The slipper tub was all the rage in Victorian times and were first installed in public bathhouses and washrooms, according to Sara Chiarilli, an interior designer with Artful Conceptions. The higher end of the tub allowed the bather more privacy.
As people began adding them to their homes, they became a status symbol.
“This tub was considered a luxury item, not a necessity, because only the wealthy took baths,” says Drew Henry of Design Dudes.
And today, slipper tubs are experiencing a renaissance.
“These beautiful tubs went away for a time when building became more about production and cost cutting, but as we’ve become more individualized, slipper tubs have come back,” says Chiarilli.
Here’s what you need to know about adding a slipper tub to your bathroom.
What is a slipper tub?
“Slipper tubs have really started to take off, especially the more ornate ones with decorative feet,” says Karen Gray-Plaisted of Design Solutions KGP. “You can purchase an antique tub, but there are great variations manufactured in acrylic and porcelain today.”
“There’s nothing better for soaking away a tough day than a slipper tub with its arched back and sides that can be used as arm rests,” says Jason Oliver Nixon, co-owner of the design firm Madcap Cottage. Homeowners can find slipper tubs with a variety of accessories such as head pillows or air jets.
Not only is the tub a looker, but so is the hardware that accompanies it.
“Unlike traditional in-wall plumbing, these pipes are meant to be seen and appreciated,” says Jamie Novak, author of “Keep This Toss That.”
What size slipper tub is best?
If you’re installing a slipper tub in a tight space, measure carefully, since these products range in length from 30 to 80 inches and are generally 19 to 67 inches wide.
Unlike a conventional tub, slipper versions aren’t meant to be installed flush against a wall or snug in a corner. Instead, you’ll need to allow about three to six inches of clearance all around so your tub stands alone.
Whatever you do, don’t try to cram a tub into a tiny space.
Other measurements to keep in mind include your own personal dimensions. Make sure to try it out for size by getting in (without water is fine).
“Get inside a slipper tub you’re thinking of purchasing to see if you fit comfortably,” advises Gray-Plaisted.
Also be sure to check your hot water tank’s capacity so these fixtures can deliver the heat you’ll require. If you don’t have enough hot H2O to fill your new tub, it won’t see much use.
Slipper tub cost and materials
A white slipper tub is classic, but there are many colors on the market. Materials, too, are myriad, including porcelain, stone, cast iron, acrylic, and metals such as copper and enamel-coated steel.

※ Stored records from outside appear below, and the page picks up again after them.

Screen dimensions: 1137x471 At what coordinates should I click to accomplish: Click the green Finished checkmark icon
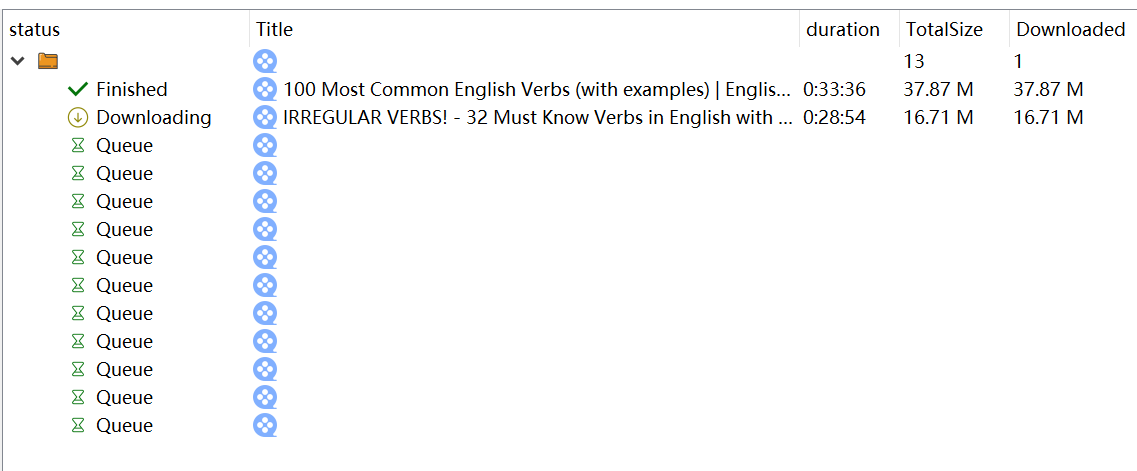[77, 89]
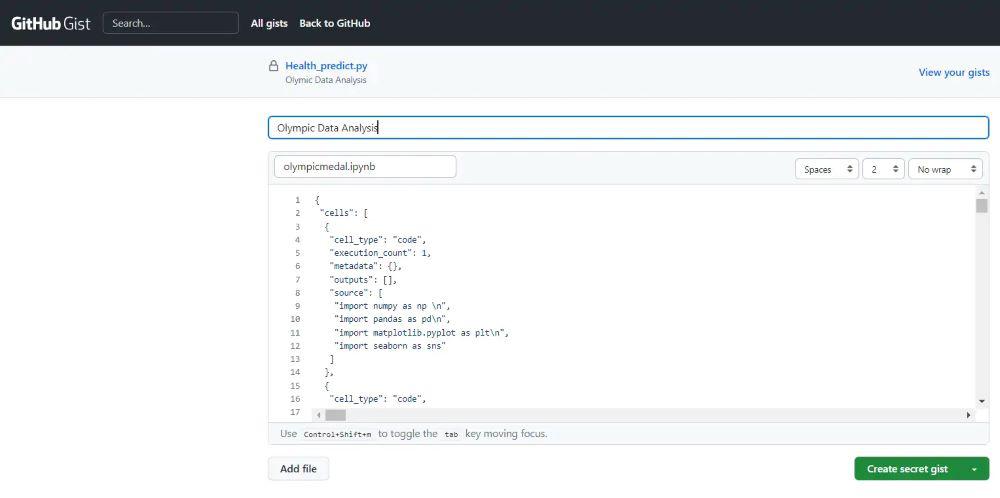Click the editor's vertical scrollbar thumb

(982, 206)
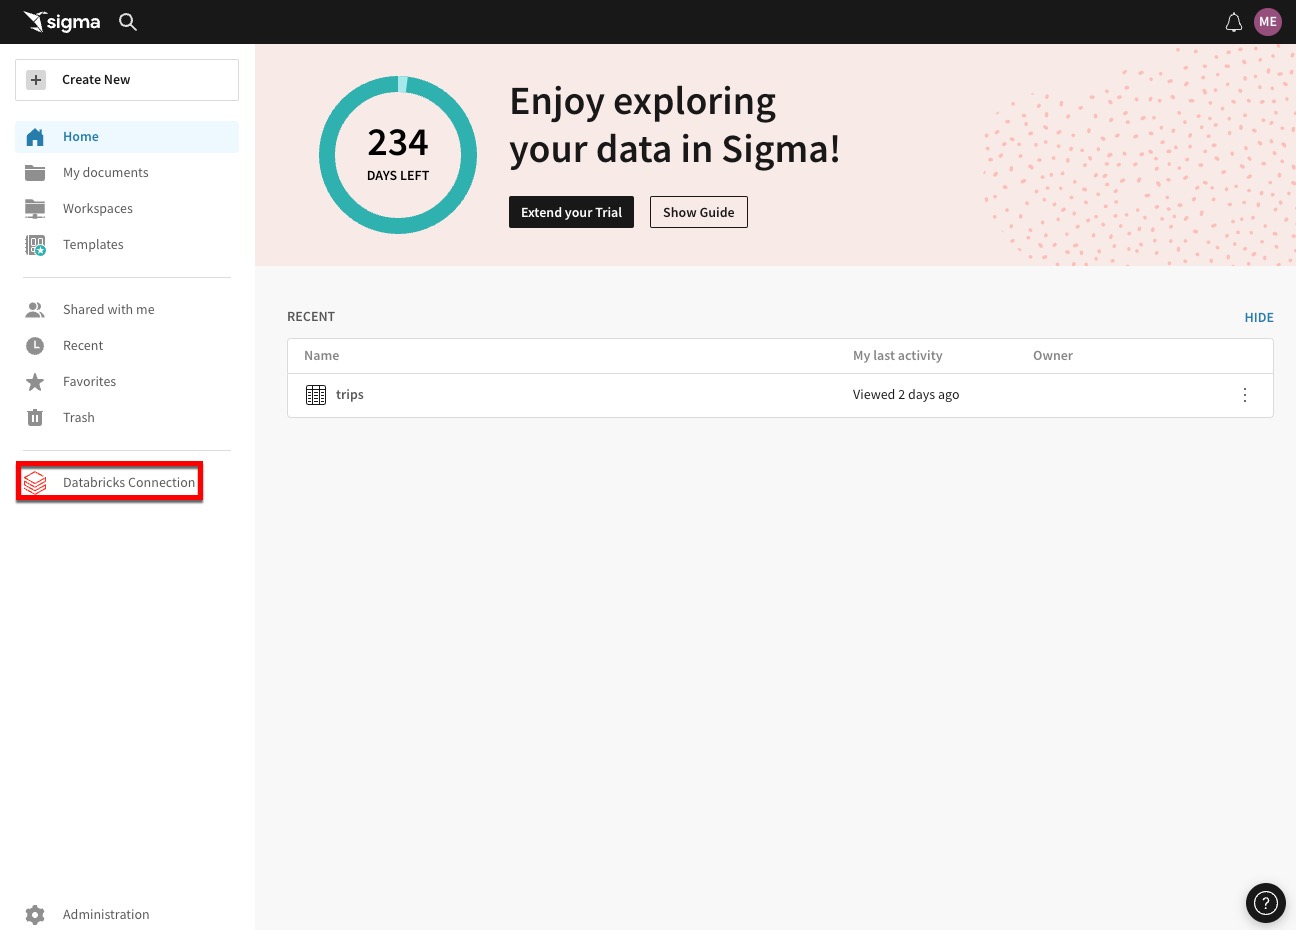This screenshot has height=930, width=1296.
Task: Sort by the Name column header
Action: click(322, 356)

Prices range from under a thousand to over $30,000, depending on size and materials.
“Fiberglass and acrylic are the least expensive options, but these can scratch and fade, while cast iron will retain heat and is very durable,” Chiarilli explains.

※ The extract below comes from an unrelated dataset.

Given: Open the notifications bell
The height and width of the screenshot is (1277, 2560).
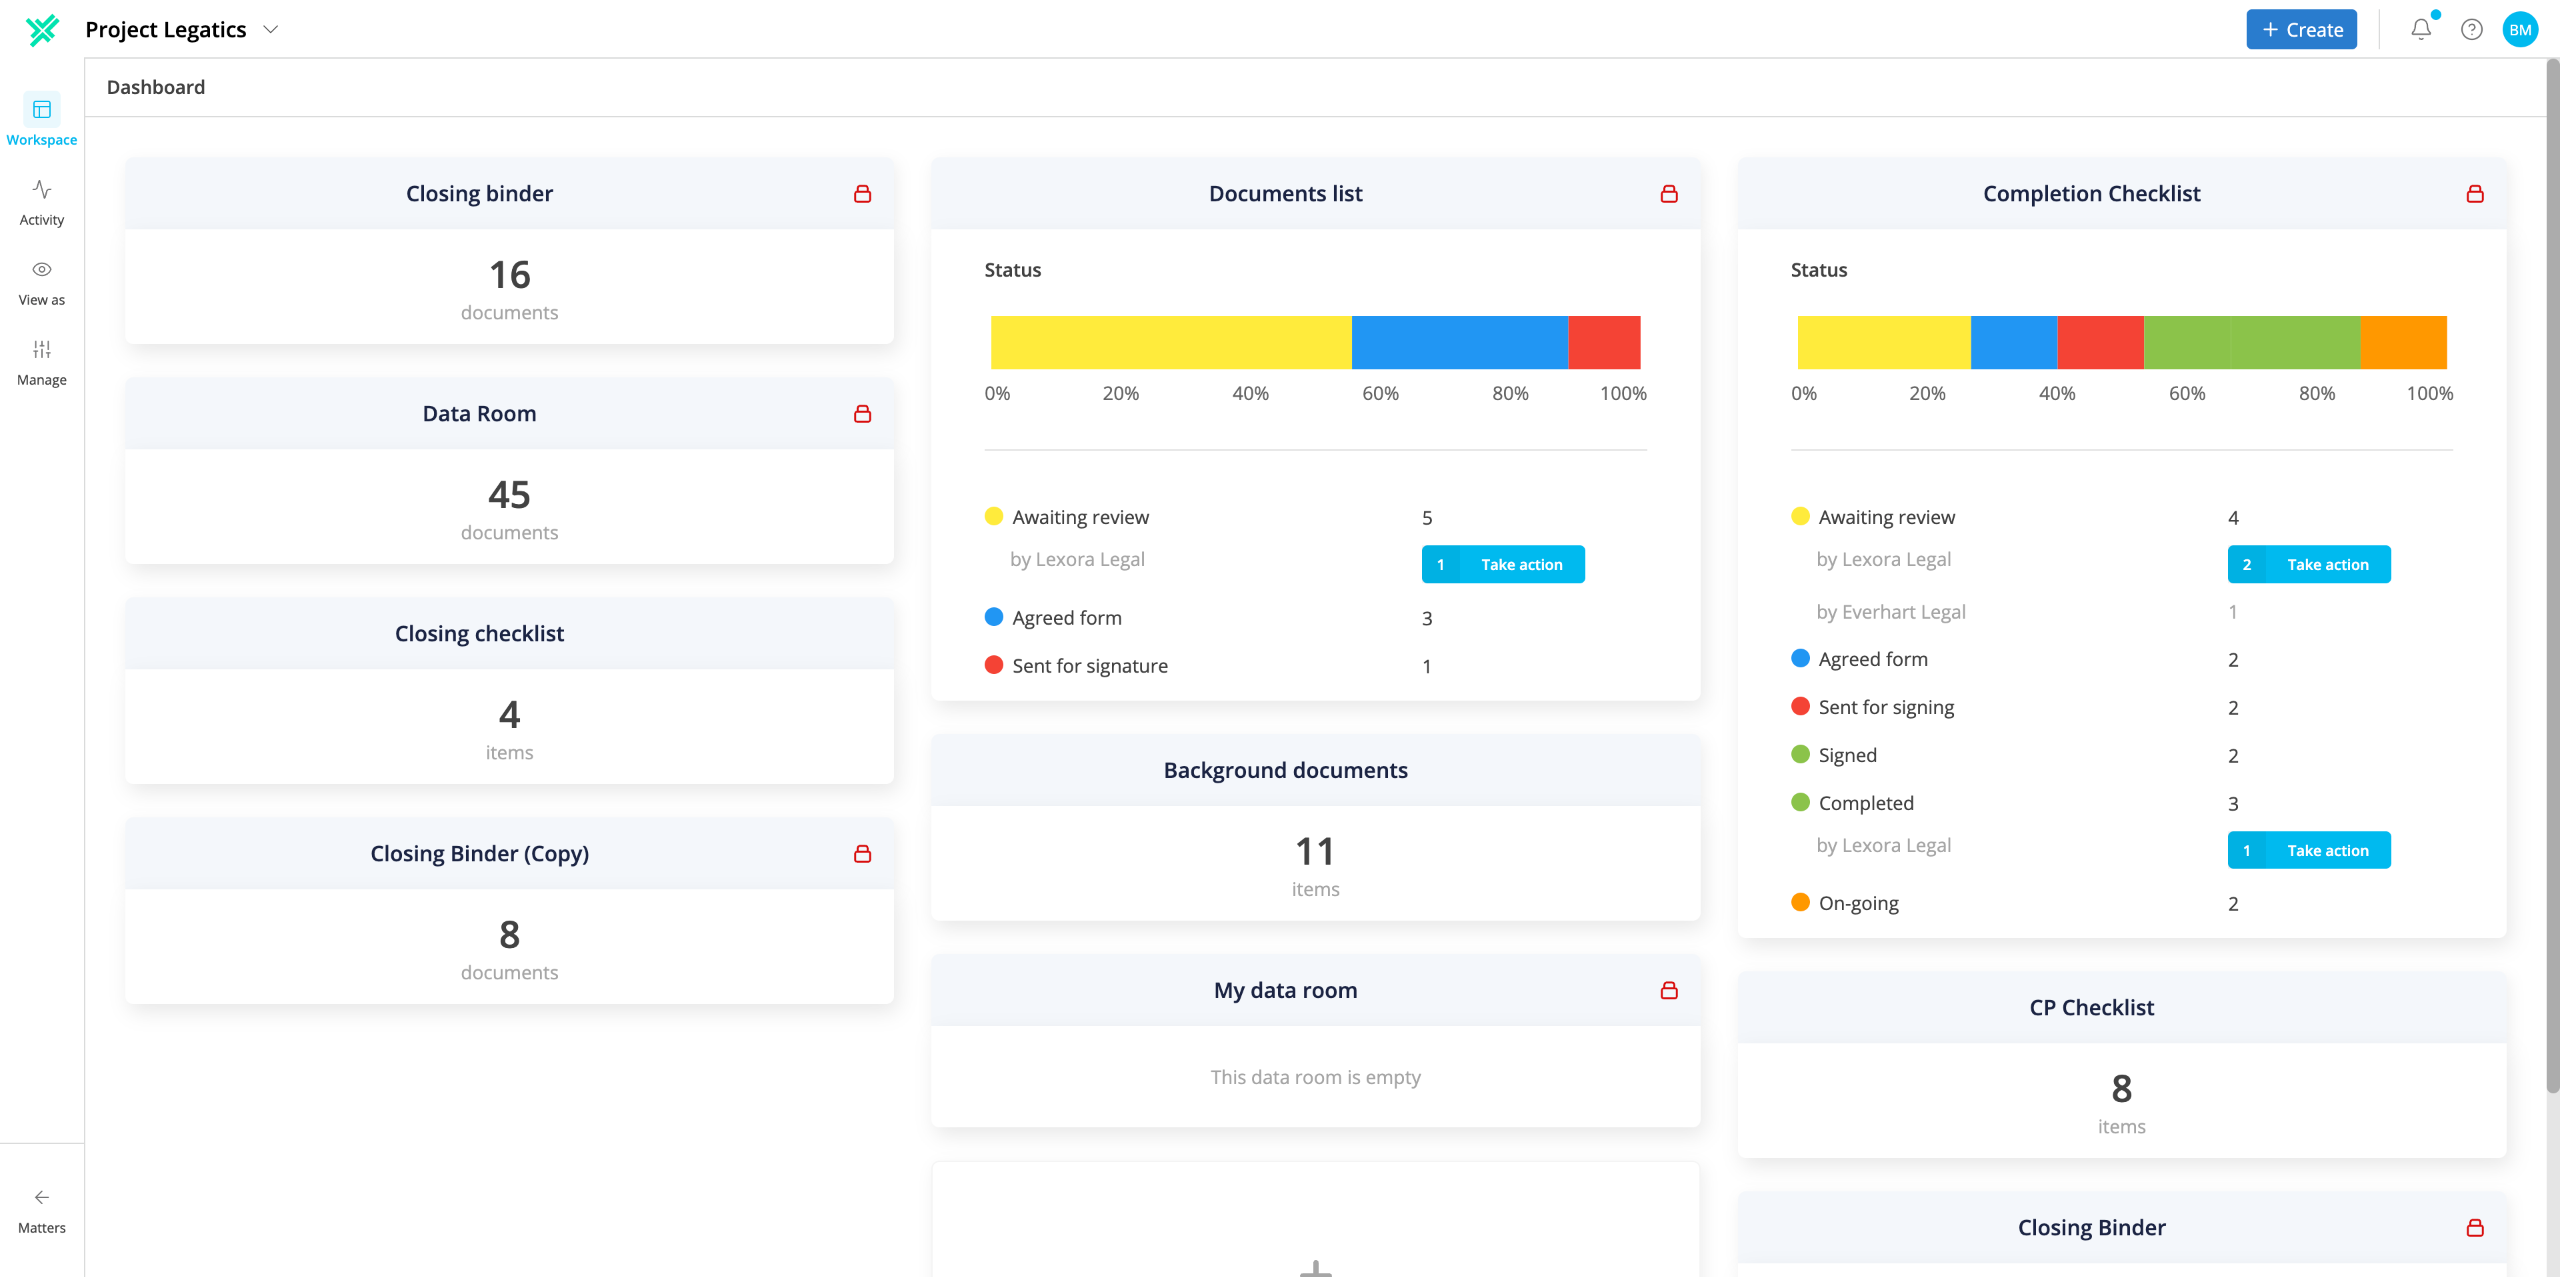Looking at the screenshot, I should click(2420, 29).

Cast iron is also heavy, so be certain your floor can handle the weight. “And keep in mind that antique cast iron can be resurfaced and will bring a lot of class to your overall design,” she adds.
Last but not least, if you like to splash with a partner, a double slipper tub is just the ticket. This version sports a raised end on each side so you both can sit back and relax in the bubbles.